Maggie Ellinger-Locke Staff Attorney, Greenpeace USA

Dangerous anti-protest legislation is working its way through state assemblies all across the U.S., chipping away at the right to protest and undermining social justice movements. State legislators have introduced nearly 100 bills curbing your right to protest since the resistance at Standing Rock began. And if oil and gas companies get their way, Illinois will now be added to the list.

HB 1633, a bill targeting activists, has already overwhelmingly passed the Illinois House of Representatives and is now pending in the State Senate. It has been slated for a hearing next Tuesday, May 14, at 5 p.m., and people can submit witness slips for or against the bill here. 

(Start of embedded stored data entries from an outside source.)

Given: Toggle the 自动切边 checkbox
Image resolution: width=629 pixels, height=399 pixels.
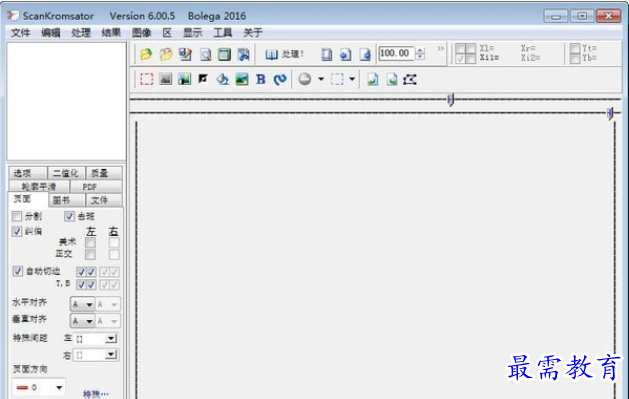Looking at the screenshot, I should pyautogui.click(x=18, y=271).
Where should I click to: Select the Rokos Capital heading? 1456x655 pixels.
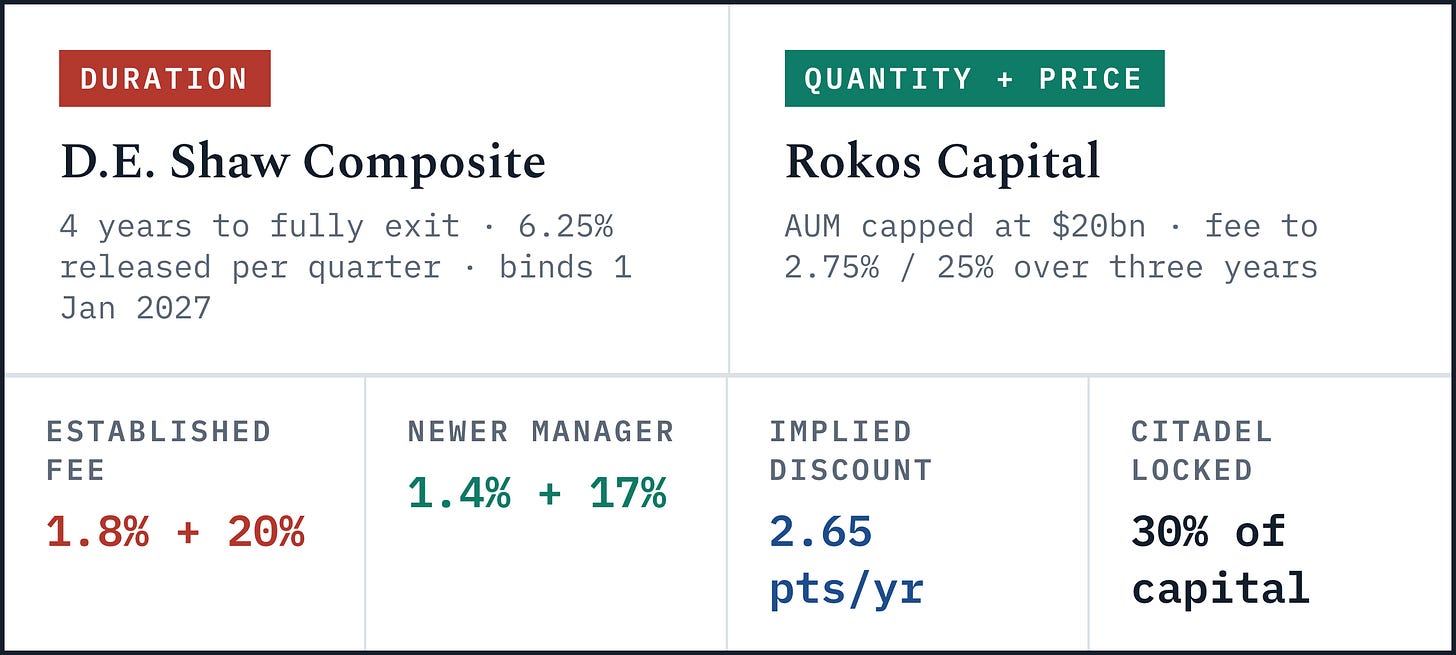(x=942, y=162)
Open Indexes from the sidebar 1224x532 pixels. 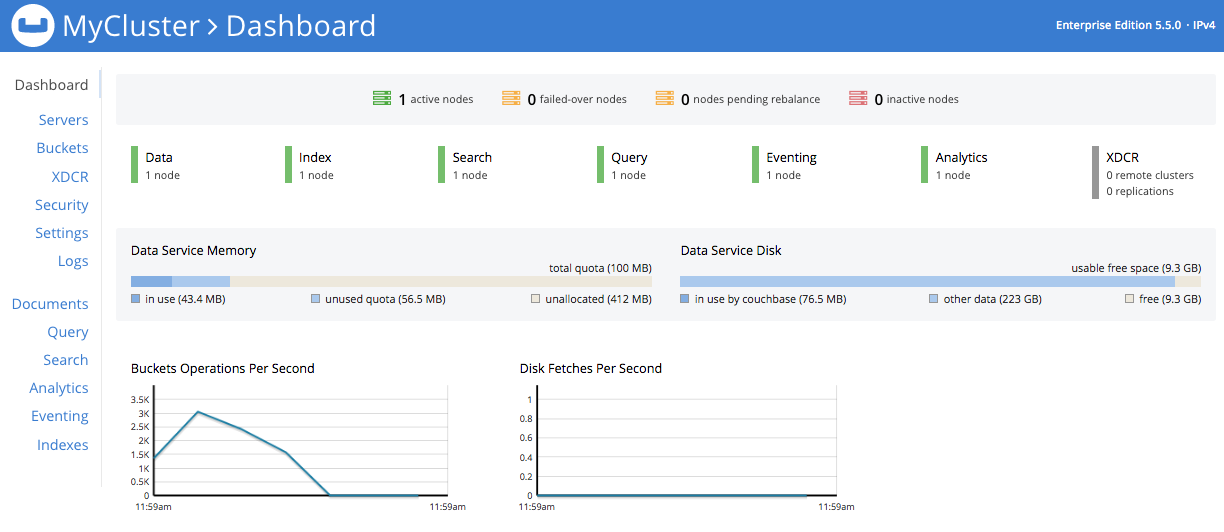[x=63, y=445]
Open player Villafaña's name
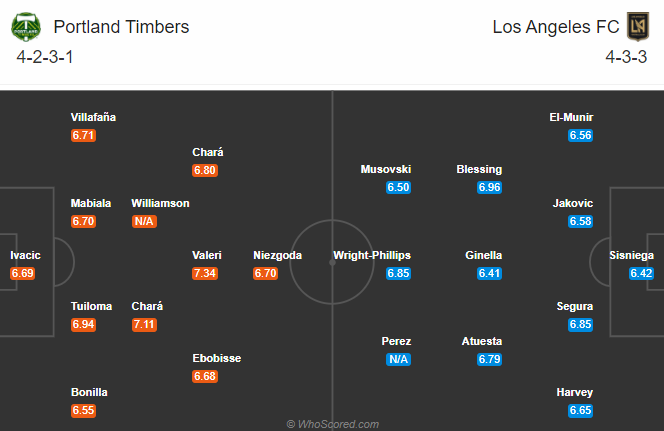The width and height of the screenshot is (664, 431). 93,117
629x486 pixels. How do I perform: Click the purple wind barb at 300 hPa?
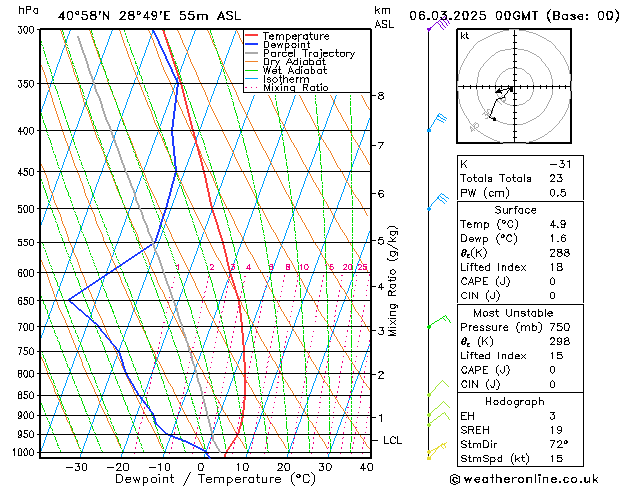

If this bill is enacted, protesters in Illinois will no longer be able to resist the expansion of fossil fuel pipelines in their communities without risking felony charges.

Specifically, this bill seeks to increase criminal penalties for people who trespass on so-called critical infrastructure facilities. The bill almost exactly lifts its language from a model bill authored by the American Legislative Exchange Council (ALEC), the secretive group of corporate lobbyists trying to rewrite state laws to benefit corporations over people.

The bill would broadly redefine “critical infrastructure” to include oil and gas pipelines and processing facilities, and turn peaceful activity by protesters into a class four felony punishable by up to three years of incarceration and a heavy fine.

In Illinois as other states, this bill is based almost word-for-word on ALEC’s model critical infrastructure bill, which was inspired by legislation first passed in Oklahoma in 2017, in response to the months-long protests at Standing Rock which stalled construction of the Dakota Access Pipeline.